§ WHAT IS REQUIRED
When a line of the entries contains "button", please list that line.

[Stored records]
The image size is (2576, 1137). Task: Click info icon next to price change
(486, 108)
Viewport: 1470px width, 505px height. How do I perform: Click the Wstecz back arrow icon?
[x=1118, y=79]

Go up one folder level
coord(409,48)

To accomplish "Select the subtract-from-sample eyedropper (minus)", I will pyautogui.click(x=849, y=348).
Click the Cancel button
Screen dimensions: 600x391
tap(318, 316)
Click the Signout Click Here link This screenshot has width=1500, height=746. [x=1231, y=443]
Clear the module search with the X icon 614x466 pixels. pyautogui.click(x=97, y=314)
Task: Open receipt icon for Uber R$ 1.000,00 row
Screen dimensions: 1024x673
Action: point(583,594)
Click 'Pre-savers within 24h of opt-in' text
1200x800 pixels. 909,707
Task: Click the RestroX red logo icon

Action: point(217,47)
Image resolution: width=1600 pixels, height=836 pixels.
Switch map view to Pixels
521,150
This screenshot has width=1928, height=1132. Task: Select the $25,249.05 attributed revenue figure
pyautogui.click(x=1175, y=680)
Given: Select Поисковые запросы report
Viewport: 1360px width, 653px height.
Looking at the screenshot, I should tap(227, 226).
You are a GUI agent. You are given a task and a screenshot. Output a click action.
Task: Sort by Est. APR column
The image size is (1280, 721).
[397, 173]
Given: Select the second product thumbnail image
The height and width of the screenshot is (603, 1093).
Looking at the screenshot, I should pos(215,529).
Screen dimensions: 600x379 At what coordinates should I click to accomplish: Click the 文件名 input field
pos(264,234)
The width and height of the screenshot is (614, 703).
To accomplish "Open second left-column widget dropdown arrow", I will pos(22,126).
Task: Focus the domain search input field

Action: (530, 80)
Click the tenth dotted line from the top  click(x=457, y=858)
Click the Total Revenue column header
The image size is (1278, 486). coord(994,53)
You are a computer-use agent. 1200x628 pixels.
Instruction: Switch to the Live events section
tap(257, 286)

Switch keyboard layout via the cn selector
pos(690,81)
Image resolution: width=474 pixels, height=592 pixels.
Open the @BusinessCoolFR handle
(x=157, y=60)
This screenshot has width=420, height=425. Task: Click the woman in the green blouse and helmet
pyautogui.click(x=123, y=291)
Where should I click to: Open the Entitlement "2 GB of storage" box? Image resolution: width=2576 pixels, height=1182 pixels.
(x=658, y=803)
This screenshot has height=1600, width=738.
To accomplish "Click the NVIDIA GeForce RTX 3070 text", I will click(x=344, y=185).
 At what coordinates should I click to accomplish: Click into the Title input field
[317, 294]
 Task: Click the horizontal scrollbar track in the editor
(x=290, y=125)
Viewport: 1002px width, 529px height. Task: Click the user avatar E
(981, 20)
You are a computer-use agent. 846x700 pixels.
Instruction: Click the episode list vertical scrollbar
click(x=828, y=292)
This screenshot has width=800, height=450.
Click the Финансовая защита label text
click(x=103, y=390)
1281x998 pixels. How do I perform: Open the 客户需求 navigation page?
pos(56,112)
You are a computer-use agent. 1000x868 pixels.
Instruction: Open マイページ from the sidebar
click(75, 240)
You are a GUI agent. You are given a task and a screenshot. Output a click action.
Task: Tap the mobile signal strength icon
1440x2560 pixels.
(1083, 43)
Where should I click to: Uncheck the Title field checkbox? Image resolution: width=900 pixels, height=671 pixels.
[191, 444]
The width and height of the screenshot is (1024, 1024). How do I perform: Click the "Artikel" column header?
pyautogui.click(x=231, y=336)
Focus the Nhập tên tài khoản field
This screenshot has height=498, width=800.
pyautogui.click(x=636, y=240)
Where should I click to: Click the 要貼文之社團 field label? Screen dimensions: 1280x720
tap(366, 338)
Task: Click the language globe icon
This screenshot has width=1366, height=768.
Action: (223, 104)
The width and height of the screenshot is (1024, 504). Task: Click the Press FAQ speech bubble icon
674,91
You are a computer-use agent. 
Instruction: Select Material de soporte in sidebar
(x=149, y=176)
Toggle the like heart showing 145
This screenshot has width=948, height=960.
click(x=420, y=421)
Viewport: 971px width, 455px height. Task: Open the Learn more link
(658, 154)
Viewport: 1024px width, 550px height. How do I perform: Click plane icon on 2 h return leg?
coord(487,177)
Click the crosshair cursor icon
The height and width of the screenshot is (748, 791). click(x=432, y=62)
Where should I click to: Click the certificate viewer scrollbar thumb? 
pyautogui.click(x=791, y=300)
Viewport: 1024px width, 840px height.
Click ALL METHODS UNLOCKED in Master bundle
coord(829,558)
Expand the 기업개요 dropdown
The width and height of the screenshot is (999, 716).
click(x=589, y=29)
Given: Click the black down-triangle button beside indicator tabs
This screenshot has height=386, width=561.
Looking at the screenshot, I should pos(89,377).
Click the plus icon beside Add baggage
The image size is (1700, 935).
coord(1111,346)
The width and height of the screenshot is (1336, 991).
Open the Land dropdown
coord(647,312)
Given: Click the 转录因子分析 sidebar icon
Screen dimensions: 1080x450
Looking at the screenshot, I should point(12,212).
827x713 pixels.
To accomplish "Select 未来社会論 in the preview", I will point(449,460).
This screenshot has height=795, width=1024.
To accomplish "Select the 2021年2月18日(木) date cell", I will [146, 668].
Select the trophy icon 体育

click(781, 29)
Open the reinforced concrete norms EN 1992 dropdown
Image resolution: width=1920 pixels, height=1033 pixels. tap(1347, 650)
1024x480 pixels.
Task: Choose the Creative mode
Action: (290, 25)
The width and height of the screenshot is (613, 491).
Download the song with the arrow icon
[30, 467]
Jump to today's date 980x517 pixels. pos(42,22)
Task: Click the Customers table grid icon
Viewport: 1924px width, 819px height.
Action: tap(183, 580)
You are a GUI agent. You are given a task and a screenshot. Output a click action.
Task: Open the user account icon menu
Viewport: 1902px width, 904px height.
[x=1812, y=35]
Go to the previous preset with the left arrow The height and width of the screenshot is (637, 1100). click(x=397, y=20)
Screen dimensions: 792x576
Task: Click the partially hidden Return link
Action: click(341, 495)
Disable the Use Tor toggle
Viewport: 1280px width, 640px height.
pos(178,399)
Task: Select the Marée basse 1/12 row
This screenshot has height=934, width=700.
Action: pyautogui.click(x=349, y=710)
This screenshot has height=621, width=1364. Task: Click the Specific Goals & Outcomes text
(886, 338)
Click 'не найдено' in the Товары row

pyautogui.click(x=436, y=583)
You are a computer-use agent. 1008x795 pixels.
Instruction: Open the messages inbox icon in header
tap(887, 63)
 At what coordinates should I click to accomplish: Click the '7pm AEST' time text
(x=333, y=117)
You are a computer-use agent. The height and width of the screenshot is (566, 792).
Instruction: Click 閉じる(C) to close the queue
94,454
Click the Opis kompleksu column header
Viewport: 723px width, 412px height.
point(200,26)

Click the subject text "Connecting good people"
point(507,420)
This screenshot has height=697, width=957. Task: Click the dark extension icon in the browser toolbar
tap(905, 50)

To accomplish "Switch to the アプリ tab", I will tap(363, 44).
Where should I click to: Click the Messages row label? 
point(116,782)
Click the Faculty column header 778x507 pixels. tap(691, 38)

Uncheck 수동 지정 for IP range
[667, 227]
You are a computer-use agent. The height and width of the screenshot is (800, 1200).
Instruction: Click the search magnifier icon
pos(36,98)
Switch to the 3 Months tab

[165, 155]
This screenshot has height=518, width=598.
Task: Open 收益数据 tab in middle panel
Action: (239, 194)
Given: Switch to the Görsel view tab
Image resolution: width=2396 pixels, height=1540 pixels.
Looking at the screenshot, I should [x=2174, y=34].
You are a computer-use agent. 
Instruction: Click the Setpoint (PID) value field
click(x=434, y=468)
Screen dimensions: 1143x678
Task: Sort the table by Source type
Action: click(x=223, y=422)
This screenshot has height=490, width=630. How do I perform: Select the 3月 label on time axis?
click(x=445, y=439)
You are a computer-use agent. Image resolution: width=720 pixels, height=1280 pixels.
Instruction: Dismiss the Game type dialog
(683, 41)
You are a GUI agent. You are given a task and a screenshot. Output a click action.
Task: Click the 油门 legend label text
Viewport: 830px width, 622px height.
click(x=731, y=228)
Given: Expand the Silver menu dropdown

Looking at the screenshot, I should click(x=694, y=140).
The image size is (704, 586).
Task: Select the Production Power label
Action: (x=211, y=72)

§ SOLUTION FOR THIS TASK
Click the Cancel button
Given: Click the black down-triangle button beside indicator tabs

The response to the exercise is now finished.